## Begin Data supplied

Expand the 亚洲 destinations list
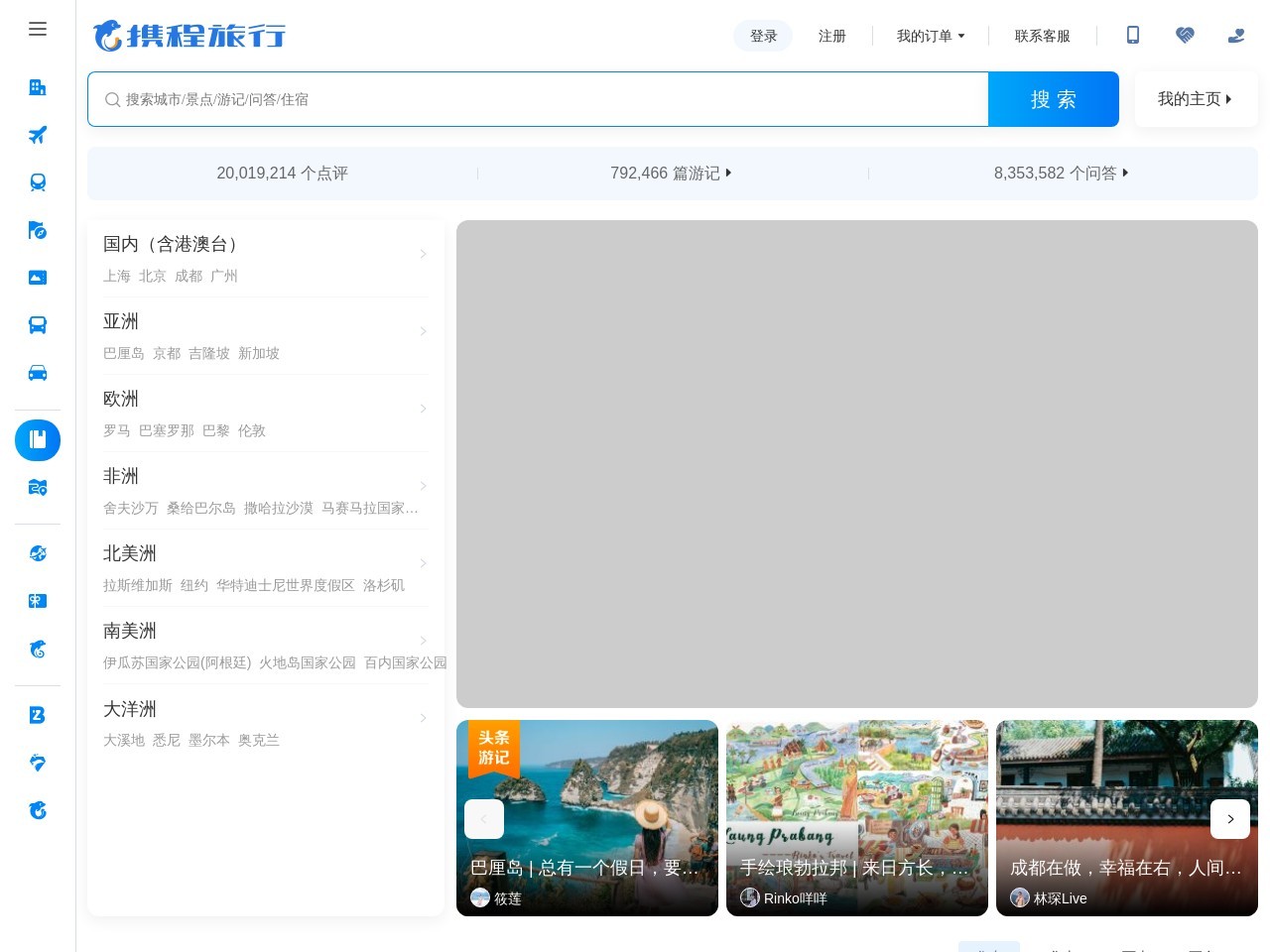This screenshot has width=1270, height=952. point(424,331)
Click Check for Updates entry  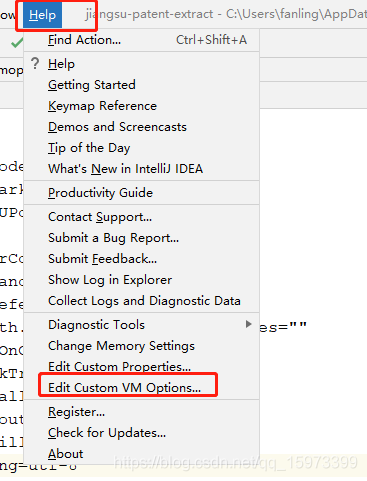tap(142, 433)
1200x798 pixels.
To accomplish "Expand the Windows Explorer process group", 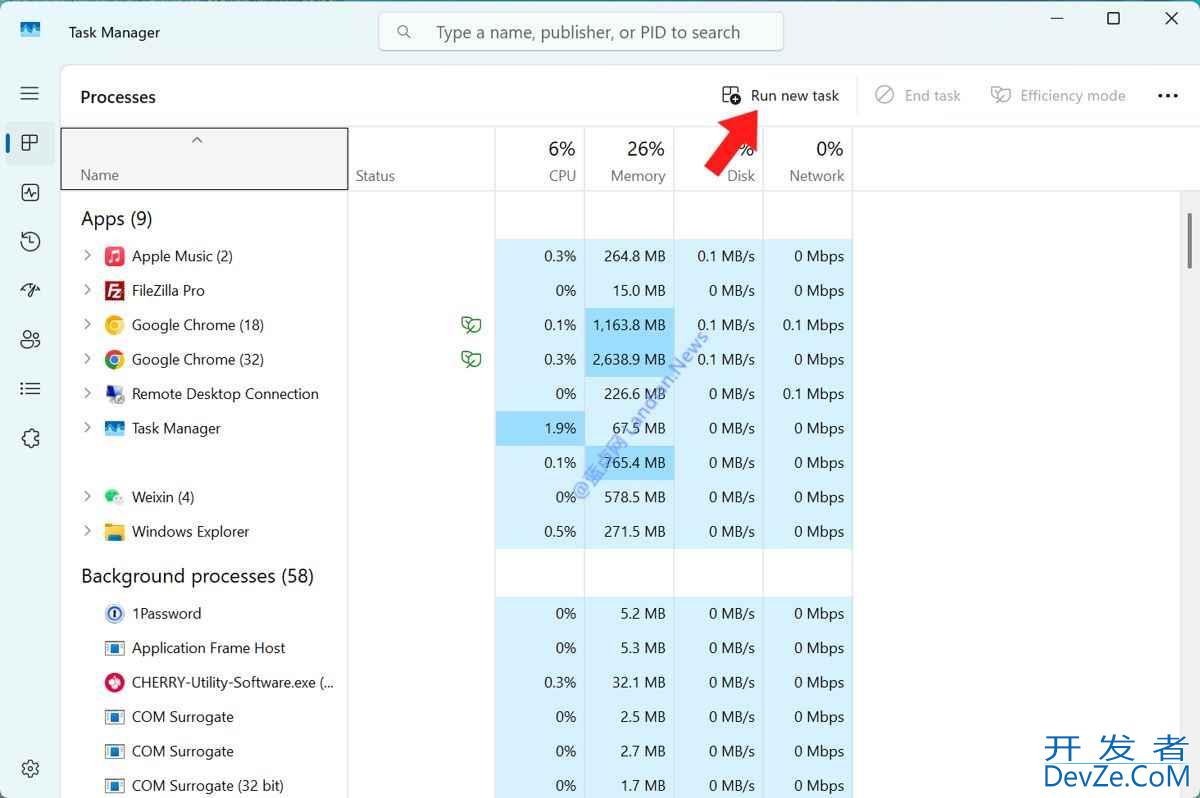I will (87, 531).
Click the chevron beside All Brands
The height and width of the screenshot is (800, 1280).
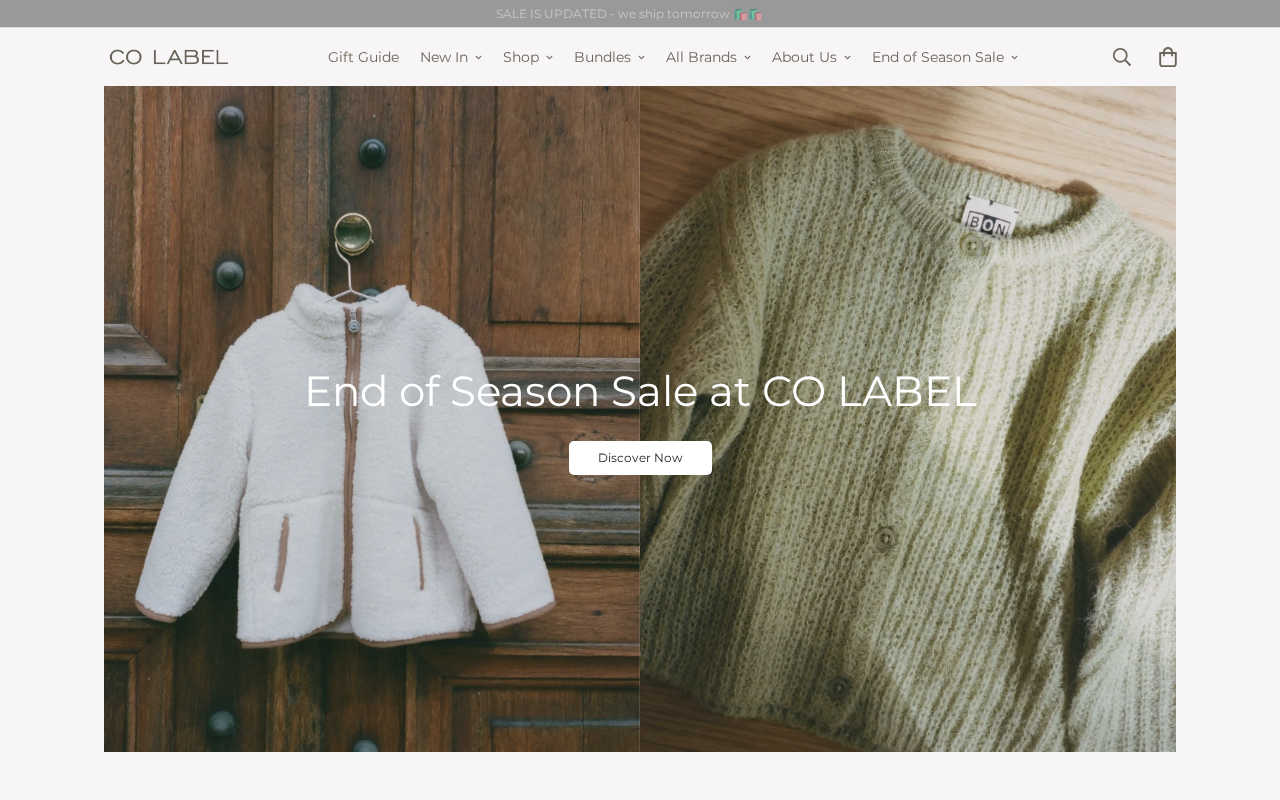tap(747, 58)
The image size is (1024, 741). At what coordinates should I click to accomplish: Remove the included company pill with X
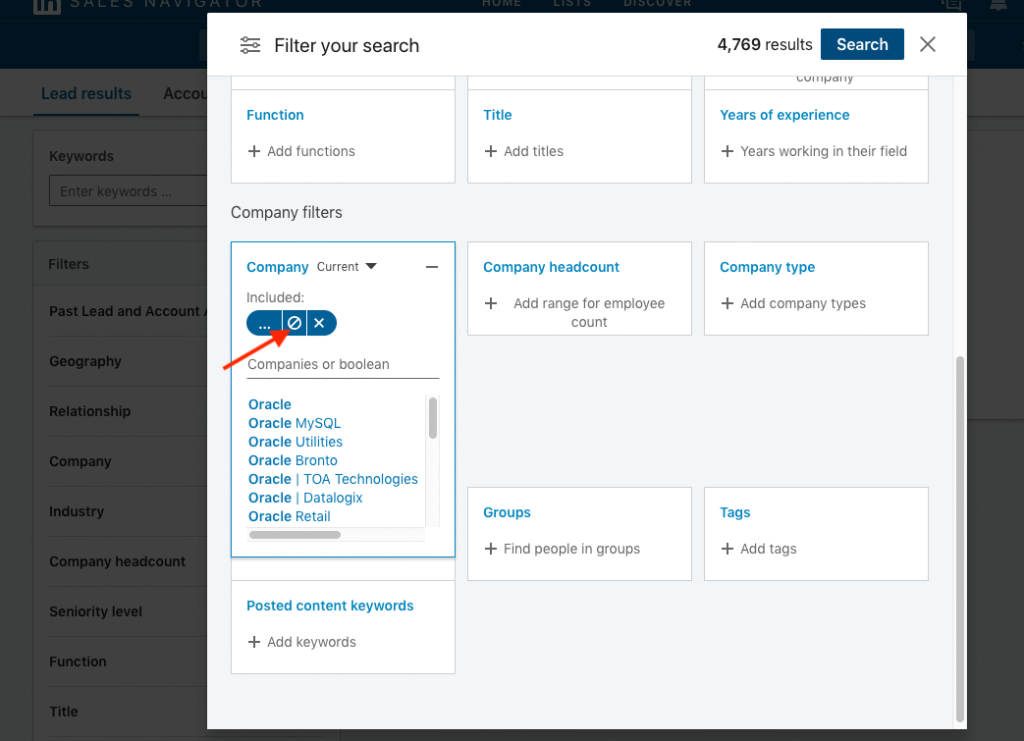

## End Data supplied

- Exercise instructions -
Copy the part of the entries that opens with the line containing "Click the chevron beside All Brands" and closes with the last entry, changing "chevron" to "arrow" and leaving everything else as it is. Leave the pictures out of your answer.

- Result of this exercise -
Click the arrow beside All Brands
The height and width of the screenshot is (800, 1280).
tap(747, 58)
The image size is (1024, 741). At what coordinates should I click to accomplish: Remove the included company pill with X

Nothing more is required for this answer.